150 East 58th Street, 25th Floor
10155, New York, USA
Peers and clients say:
"Eric is extremely fair and attentive to details"
"He is very well prepared and asks all the right questions"
"A leading construction arbitrator"
Eric Schwartz is an American and French international arbitration lawyer. Based in New York, he practises independently as an arbitrator and as an arbitrator member of Fountain Court Chambers in London. Eric was formerly a partner of King & Spalding in Paris and New York and earlier in his career was a Paris-based partner of Freshfields. From 1992-1996 he served as secretary general of the ICC International Court of Arbitration, of which he was a vice-president from 2012-2015. After practicing in Paris, with a brief stint in Brussels, for 34 years, he moved to New York in 2012.

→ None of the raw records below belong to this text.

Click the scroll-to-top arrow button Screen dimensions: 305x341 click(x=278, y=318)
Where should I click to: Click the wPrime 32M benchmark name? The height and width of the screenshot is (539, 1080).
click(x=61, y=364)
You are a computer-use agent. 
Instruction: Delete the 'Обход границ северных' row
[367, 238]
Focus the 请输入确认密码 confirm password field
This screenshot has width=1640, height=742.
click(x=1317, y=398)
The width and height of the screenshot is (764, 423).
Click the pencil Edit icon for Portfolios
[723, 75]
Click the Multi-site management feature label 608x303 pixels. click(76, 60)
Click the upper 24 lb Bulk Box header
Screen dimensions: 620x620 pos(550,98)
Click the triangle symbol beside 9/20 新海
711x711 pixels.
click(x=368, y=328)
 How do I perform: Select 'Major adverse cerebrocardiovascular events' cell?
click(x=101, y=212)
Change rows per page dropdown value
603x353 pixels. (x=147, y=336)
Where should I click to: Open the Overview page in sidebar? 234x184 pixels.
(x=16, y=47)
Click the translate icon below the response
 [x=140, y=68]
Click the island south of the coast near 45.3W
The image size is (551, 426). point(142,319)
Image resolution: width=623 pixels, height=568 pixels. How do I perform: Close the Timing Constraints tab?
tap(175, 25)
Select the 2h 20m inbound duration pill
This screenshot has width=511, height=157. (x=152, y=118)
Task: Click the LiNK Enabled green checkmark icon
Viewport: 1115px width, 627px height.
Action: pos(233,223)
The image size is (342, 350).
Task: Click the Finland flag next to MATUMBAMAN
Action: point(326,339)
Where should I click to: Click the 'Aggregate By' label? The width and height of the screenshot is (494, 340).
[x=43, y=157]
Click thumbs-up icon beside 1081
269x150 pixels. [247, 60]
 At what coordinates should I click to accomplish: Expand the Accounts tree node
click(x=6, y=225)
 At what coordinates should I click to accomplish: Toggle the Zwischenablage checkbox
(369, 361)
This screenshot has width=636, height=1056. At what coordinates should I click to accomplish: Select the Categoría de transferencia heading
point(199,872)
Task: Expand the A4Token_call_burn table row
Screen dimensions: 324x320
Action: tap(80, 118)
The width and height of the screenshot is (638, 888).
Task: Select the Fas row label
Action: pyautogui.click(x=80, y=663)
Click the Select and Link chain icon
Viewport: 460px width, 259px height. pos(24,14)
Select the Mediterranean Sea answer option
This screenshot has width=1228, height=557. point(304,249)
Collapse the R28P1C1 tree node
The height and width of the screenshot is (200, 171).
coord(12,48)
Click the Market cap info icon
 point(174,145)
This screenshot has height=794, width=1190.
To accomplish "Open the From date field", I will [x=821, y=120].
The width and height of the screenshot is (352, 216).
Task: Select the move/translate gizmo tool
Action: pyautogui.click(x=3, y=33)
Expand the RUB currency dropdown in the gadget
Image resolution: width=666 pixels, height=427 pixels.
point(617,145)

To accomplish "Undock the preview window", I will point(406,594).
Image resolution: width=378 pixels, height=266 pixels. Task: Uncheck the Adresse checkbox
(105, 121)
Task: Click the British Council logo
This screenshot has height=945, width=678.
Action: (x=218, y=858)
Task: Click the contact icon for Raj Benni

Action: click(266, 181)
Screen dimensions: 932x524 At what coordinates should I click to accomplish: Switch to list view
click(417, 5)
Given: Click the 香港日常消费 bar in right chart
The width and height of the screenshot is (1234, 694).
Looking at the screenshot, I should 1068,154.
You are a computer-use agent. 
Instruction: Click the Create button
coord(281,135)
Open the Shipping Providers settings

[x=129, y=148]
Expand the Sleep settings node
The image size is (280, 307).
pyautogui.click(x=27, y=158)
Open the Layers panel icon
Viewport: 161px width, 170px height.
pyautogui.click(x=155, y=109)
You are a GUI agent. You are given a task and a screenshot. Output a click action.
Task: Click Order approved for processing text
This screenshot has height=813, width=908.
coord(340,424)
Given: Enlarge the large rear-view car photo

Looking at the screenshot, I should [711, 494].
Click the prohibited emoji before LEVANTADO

What inspired you to pursue a legal career?
There were no lawyers in my family. My father was a professor of French literature, and I imagined myself following in his footsteps. But then as an impressionable 10-year old, I saw the movie “Inherit the Wind” with the famous American actor Spencer Tracy playing a character based on Clarence Darrow, a famous American lawyer during the first decades of the 20th century, and my interest was piqued. I felt drawn to advocacy and originally thought of myself as a future criminal defence or civil rights lawyer, including during my years in law school, but life ultimately took me to Paris, and, by serendipity, my legal career took a different and unexpected turn.
What did you find most challenging about becoming an arbitrator?
Moving from advocating as counsel on behalf of a party to having to decide as an arbitrator between two well-argued positions initially felt like the greatest challenge. Without wishing to understate in any way the nature and extent of that challenge, and the weight of the responsibility that the parties have conferred on the arbitrator to “get it right”, as time goes on, I often think, particularly in very contentious cases where the parties have wildly differing views about how an arbitration should be conducted, that the greater challenge may arise out of the demands placed on an arbitrator to manage cases effectively and efficiently and in a manner that will retain the parties’ trust in the fairness and efficacy of the process.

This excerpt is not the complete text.